Schurz had a reformist ebullience scarcely seen in the present political age. We now seem to settle for charisma and monoglot messages about hope. Those who do stand out are censored or declared too lunatic for the political arena. This stands in sharp contrast to the words Choate unfurled during the statue’s unveiling, “As a leader he did what is so seldom seen and yet so necessary in the upholding of the best in public life. He put expediency above personal and party advantage. He never allowed party to lead him in the wrong direction, and for years he stood alone, an independent figure in party and public life.”

At the pedestal before Schurz’s form are the words: CARL SCHURZ Defender of Liberty and Friend of Human Right.

schurz2.jpg

Today, who knows Schurz’s name outside of hard-core history buffs, fans of The Who, and curiosity seekers?

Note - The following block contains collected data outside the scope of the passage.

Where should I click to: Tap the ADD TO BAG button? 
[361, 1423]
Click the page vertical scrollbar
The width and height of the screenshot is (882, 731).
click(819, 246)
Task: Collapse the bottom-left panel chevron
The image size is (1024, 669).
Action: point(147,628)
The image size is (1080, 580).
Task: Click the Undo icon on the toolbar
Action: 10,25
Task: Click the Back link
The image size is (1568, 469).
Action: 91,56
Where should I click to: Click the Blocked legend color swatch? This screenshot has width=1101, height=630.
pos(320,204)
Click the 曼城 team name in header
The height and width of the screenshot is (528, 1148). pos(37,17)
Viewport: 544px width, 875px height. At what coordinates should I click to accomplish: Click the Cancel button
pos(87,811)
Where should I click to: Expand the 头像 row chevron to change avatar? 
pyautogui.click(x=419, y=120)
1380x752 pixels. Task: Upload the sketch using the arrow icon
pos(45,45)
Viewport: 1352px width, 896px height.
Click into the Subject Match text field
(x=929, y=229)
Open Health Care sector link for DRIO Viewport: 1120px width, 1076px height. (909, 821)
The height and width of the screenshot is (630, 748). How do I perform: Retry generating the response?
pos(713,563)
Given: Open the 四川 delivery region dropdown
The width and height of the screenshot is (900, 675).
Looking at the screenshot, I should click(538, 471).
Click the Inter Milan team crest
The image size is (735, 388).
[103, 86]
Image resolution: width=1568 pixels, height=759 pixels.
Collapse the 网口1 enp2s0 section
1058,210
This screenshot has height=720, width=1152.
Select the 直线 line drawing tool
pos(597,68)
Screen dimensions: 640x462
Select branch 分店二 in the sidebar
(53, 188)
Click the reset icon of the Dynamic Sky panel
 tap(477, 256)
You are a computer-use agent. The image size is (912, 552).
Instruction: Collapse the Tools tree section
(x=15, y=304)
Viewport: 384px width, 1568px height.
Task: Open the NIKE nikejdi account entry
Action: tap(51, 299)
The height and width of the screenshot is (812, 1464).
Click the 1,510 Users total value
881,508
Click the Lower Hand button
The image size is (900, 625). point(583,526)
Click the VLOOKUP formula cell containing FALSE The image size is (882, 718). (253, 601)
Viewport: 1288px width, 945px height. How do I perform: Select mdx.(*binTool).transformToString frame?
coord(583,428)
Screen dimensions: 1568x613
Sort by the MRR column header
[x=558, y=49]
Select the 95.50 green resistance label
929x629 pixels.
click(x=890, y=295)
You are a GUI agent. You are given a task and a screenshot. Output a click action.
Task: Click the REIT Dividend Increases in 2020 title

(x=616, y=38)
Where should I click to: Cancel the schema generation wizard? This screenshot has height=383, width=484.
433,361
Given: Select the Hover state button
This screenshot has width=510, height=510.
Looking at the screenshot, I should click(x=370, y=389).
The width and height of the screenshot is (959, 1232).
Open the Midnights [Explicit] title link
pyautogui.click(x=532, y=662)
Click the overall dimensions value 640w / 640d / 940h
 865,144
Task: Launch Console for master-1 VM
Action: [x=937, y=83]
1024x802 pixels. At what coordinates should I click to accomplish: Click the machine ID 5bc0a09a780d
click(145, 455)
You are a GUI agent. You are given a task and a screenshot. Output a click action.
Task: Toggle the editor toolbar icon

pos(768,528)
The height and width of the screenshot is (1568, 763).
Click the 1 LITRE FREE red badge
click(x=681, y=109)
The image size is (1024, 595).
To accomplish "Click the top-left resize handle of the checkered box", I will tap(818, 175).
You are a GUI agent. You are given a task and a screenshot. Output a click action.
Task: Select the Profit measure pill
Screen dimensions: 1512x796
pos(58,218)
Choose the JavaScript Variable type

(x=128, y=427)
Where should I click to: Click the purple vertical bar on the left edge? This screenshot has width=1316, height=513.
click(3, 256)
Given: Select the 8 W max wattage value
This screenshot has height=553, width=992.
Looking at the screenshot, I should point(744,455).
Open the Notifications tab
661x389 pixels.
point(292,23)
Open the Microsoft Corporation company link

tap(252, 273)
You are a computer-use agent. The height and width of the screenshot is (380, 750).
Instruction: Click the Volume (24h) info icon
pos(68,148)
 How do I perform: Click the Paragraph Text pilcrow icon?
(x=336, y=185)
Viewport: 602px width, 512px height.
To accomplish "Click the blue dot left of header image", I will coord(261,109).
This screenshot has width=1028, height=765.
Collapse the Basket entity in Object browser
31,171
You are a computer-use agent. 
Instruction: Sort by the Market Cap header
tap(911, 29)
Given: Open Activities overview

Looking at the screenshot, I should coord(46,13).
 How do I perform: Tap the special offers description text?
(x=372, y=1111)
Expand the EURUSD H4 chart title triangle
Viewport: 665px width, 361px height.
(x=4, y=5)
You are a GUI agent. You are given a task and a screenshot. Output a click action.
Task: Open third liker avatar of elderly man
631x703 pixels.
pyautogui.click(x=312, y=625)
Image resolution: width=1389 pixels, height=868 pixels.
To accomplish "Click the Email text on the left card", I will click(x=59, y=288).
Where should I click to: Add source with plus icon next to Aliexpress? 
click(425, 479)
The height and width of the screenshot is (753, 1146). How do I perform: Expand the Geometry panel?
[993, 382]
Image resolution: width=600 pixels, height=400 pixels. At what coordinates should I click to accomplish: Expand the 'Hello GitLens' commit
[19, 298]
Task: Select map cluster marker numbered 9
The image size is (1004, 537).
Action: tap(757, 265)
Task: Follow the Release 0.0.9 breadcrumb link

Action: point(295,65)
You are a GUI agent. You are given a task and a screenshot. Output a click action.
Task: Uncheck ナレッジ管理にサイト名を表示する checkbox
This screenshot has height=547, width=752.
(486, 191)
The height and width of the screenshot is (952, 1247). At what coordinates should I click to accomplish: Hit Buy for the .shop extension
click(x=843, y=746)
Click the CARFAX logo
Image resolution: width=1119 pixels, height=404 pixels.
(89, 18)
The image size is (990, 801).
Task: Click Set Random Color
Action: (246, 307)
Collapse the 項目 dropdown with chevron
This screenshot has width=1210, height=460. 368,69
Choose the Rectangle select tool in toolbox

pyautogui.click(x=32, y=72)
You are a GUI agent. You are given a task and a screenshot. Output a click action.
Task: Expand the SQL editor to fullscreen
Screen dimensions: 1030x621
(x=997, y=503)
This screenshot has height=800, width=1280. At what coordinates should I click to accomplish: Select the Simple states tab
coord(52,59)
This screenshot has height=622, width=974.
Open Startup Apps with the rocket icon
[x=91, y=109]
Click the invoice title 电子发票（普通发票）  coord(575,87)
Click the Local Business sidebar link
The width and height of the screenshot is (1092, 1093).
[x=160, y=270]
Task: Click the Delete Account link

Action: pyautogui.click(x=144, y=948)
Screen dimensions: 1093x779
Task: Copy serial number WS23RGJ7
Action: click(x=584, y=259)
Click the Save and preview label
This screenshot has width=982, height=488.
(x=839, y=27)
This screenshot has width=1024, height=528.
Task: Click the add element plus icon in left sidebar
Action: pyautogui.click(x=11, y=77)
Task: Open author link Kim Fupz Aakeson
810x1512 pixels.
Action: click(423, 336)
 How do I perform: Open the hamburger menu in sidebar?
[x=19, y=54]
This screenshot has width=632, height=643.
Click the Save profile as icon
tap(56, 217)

Not long ago, when I visited Schurz’s statue, I observed a broken bottle of Gilbey’s upon the faded ornamental brick. The bottle had apparently been thrown at Schurz, and the glass shards glistened more resolutely than the brick. While the bottle, in all likelihood, had been hurled by a cavalier youth, I couldn’t help but contemplate whether there was a rejection of Schurz’s spirit in the air. History was apparently the work of others. But it seemed to me that it was the other way around.